Collected data entries:
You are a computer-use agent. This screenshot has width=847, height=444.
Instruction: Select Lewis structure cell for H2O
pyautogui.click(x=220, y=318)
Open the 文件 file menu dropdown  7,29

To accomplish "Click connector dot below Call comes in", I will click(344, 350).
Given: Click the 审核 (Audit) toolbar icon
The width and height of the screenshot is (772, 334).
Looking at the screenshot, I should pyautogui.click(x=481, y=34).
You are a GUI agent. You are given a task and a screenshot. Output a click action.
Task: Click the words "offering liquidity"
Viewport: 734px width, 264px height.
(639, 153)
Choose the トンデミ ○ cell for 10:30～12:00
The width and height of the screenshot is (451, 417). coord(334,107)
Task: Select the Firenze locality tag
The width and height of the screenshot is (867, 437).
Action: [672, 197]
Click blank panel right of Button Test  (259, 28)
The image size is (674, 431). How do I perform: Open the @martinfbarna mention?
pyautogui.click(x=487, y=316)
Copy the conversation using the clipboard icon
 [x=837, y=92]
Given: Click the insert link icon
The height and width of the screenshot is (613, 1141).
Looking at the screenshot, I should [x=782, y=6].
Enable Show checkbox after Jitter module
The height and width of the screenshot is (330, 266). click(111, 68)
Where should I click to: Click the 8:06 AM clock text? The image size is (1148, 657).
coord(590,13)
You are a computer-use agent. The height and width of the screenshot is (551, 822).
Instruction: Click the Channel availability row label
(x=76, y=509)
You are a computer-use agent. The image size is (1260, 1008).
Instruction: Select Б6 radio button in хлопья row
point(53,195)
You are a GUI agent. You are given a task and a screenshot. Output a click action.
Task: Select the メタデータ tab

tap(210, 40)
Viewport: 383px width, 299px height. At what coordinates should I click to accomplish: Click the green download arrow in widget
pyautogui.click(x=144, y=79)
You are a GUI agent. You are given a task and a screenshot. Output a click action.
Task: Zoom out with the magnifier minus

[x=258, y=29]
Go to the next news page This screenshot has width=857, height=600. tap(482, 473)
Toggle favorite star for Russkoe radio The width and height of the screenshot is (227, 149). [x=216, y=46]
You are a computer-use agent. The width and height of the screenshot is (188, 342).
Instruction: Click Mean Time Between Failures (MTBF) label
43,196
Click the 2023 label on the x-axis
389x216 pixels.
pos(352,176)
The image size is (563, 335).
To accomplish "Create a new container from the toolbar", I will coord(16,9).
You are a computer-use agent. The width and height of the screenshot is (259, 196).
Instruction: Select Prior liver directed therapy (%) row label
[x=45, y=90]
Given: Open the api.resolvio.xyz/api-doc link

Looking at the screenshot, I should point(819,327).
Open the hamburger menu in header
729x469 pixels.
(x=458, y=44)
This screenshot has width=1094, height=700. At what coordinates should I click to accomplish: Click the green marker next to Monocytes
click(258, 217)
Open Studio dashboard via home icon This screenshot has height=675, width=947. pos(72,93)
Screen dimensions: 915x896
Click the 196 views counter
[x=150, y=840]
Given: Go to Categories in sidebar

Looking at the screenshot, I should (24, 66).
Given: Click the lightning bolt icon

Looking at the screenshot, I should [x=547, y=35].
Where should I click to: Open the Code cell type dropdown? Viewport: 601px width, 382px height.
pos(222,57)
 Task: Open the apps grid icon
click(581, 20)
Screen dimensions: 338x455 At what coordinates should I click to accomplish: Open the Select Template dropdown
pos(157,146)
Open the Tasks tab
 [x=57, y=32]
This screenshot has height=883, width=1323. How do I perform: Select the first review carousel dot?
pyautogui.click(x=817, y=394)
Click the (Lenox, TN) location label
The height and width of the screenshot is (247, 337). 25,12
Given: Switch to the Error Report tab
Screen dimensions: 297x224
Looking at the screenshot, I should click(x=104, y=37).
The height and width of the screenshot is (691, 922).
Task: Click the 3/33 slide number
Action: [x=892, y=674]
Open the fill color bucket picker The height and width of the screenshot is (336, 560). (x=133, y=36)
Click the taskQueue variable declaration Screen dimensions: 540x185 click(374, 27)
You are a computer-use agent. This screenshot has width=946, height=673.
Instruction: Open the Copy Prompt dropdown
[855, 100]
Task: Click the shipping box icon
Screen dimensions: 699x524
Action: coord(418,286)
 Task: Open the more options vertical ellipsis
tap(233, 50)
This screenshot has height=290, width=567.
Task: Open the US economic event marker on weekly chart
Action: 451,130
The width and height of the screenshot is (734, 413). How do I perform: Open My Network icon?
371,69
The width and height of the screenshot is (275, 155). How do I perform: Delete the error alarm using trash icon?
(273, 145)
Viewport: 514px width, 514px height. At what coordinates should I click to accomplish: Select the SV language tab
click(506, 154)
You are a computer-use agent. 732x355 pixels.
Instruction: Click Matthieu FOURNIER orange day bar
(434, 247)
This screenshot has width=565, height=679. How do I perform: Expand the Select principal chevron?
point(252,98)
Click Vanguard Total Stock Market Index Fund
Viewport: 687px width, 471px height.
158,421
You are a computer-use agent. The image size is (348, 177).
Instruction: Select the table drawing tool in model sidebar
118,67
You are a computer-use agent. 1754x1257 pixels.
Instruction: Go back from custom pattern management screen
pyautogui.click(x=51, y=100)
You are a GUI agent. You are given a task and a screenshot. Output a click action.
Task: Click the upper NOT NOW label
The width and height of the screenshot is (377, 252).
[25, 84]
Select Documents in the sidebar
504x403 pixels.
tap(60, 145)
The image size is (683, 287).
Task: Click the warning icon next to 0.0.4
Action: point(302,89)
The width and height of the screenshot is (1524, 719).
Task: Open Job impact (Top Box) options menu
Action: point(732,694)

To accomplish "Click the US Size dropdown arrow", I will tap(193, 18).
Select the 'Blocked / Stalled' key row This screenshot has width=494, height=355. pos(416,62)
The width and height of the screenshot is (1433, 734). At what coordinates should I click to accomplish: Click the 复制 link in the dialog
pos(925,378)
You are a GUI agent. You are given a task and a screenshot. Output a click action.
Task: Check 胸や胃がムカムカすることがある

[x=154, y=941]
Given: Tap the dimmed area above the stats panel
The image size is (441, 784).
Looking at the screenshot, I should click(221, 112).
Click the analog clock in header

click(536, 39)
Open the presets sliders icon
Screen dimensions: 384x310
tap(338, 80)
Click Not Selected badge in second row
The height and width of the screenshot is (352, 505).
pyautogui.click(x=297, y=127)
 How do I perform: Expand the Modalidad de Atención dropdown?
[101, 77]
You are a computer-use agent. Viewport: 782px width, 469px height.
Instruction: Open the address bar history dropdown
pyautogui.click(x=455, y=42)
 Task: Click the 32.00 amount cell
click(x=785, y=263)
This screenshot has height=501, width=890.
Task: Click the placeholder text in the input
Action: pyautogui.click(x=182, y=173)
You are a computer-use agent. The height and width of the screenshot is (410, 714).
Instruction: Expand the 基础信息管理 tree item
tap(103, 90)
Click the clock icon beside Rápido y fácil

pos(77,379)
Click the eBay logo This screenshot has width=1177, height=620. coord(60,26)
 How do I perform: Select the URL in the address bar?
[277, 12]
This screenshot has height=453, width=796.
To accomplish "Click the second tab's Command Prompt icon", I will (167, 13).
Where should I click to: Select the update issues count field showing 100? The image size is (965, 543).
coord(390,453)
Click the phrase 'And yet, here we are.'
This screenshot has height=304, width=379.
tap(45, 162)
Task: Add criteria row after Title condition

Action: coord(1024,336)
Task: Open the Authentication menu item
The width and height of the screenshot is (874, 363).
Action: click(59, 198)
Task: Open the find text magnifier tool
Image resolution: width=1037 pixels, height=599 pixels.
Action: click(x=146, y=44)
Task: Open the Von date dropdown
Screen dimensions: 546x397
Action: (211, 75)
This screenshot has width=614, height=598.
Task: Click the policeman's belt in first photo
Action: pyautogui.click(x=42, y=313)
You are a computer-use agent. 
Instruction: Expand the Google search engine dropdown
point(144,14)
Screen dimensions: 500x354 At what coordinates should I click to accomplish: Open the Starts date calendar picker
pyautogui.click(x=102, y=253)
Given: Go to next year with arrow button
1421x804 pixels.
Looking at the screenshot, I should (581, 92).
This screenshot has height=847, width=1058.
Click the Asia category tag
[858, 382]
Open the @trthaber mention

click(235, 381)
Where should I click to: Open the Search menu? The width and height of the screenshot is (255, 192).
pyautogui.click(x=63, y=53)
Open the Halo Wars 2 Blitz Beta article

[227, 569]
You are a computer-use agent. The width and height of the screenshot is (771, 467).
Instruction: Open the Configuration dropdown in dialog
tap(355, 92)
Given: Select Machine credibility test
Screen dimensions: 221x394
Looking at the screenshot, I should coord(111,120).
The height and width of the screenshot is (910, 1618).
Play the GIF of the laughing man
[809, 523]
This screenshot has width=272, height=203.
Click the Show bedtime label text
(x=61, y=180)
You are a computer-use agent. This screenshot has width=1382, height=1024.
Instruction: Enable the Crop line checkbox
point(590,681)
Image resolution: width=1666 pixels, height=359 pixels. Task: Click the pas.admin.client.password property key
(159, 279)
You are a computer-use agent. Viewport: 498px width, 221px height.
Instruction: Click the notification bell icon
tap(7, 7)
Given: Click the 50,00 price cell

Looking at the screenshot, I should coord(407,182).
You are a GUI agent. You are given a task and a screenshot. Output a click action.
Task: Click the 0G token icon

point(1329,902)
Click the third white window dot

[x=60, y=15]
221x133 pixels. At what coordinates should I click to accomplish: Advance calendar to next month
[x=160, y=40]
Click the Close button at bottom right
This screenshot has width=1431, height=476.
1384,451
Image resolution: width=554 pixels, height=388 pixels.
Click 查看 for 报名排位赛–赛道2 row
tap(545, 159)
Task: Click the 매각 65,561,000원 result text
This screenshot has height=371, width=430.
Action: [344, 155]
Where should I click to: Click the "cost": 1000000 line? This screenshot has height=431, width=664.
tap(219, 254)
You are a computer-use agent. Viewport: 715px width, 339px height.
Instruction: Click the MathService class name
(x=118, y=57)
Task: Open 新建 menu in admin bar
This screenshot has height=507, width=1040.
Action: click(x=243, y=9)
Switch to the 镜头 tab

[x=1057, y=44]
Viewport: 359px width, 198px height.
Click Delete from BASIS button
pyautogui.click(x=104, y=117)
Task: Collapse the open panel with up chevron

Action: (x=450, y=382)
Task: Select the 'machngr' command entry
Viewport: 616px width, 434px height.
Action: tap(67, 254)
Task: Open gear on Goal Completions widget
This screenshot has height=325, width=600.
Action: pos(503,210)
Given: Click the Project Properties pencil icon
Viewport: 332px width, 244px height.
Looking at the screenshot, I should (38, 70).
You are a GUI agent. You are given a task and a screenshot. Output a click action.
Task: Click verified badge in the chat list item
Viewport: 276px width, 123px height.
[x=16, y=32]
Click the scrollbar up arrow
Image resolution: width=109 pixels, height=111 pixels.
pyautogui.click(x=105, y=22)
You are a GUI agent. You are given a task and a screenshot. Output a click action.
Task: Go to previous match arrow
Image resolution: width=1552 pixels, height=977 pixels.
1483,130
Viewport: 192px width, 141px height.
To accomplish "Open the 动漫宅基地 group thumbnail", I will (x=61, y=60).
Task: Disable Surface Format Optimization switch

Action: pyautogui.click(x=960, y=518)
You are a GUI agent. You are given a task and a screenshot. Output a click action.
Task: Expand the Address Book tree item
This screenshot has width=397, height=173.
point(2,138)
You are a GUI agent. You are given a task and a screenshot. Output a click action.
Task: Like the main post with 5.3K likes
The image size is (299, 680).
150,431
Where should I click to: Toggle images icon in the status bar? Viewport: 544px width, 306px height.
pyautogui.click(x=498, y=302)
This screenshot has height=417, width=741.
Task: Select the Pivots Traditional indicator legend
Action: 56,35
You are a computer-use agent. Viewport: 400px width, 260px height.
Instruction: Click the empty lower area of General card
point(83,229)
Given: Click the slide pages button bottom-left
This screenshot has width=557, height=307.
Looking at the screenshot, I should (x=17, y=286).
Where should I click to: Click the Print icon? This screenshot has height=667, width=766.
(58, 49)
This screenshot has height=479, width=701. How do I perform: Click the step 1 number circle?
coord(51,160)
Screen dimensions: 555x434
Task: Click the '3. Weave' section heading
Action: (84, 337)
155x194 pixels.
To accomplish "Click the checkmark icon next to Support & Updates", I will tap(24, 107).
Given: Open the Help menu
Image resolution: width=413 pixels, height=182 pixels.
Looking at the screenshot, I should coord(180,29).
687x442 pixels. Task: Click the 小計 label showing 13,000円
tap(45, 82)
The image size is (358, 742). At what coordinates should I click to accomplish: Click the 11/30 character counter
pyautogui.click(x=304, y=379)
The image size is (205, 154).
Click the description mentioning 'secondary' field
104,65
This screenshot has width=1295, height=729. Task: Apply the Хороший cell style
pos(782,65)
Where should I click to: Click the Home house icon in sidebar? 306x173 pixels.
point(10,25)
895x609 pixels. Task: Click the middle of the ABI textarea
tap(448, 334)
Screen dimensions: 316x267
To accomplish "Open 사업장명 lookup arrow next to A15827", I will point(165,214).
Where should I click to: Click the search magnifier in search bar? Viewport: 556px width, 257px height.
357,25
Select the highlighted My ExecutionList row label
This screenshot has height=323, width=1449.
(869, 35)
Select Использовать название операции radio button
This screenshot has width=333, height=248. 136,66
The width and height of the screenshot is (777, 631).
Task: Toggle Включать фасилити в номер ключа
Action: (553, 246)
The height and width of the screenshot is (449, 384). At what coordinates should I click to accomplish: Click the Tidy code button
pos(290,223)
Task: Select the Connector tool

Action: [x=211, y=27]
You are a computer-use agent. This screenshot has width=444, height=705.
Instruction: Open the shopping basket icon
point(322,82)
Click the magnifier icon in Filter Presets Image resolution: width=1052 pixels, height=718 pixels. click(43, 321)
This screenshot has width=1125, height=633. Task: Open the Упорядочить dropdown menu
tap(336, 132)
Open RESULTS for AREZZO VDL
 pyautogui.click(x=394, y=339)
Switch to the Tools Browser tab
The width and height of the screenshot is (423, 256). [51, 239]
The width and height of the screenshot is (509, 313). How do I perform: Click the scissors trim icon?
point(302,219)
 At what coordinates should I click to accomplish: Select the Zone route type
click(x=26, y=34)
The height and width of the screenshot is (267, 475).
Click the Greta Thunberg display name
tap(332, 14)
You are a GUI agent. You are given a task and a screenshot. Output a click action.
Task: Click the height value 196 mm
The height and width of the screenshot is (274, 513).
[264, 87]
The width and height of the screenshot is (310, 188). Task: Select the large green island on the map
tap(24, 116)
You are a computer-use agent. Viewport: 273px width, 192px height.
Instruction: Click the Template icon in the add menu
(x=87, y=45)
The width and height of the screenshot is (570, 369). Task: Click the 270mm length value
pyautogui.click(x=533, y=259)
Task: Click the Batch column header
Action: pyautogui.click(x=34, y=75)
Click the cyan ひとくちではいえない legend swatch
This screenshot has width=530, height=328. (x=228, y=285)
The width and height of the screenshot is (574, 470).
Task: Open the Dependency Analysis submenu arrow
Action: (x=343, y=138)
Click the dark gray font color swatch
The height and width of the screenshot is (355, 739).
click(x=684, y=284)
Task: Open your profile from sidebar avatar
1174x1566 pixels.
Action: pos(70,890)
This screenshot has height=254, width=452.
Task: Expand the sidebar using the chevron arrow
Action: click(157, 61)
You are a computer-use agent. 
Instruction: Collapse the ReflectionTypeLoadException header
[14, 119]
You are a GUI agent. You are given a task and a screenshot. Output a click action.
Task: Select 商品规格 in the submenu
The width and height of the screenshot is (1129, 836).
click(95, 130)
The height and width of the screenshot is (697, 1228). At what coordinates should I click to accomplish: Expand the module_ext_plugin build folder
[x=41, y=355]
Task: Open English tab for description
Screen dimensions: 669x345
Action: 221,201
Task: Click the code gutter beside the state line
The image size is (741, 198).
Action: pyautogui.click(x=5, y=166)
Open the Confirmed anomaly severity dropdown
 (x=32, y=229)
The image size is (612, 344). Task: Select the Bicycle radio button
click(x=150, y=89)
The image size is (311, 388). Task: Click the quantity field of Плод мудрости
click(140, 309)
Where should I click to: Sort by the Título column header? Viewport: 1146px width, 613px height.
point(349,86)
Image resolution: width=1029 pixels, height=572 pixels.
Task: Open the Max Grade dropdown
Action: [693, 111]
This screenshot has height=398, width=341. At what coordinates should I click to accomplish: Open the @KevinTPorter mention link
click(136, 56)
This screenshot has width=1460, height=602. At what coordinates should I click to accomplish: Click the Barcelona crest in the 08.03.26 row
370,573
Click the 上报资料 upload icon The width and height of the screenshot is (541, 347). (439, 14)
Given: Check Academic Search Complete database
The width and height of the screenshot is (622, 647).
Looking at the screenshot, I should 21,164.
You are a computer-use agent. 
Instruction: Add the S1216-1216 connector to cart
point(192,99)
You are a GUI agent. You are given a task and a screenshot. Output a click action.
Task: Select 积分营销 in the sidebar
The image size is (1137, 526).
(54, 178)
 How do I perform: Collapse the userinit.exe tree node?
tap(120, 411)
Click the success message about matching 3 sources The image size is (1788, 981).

• EXERCISE
Please return only the lines above, starting at the line that has "Select the highlighted" and ending at the line that has "Click the magnifier", keeping both and leaving each one unchanged.

• RESULT BELOW
Select the highlighted My ExecutionList row label
This screenshot has height=323, width=1449.
(869, 35)
Select Использовать название операции radio button
This screenshot has width=333, height=248. 136,66
The width and height of the screenshot is (777, 631).
Task: Toggle Включать фасилити в номер ключа
Action: (553, 246)
The height and width of the screenshot is (449, 384). At what coordinates should I click to accomplish: Click the Tidy code button
pos(290,223)
Task: Select the Connector tool

Action: [x=211, y=27]
You are a computer-use agent. This screenshot has width=444, height=705.
Instruction: Open the shopping basket icon
point(322,82)
Click the magnifier icon in Filter Presets Image resolution: width=1052 pixels, height=718 pixels. click(43, 321)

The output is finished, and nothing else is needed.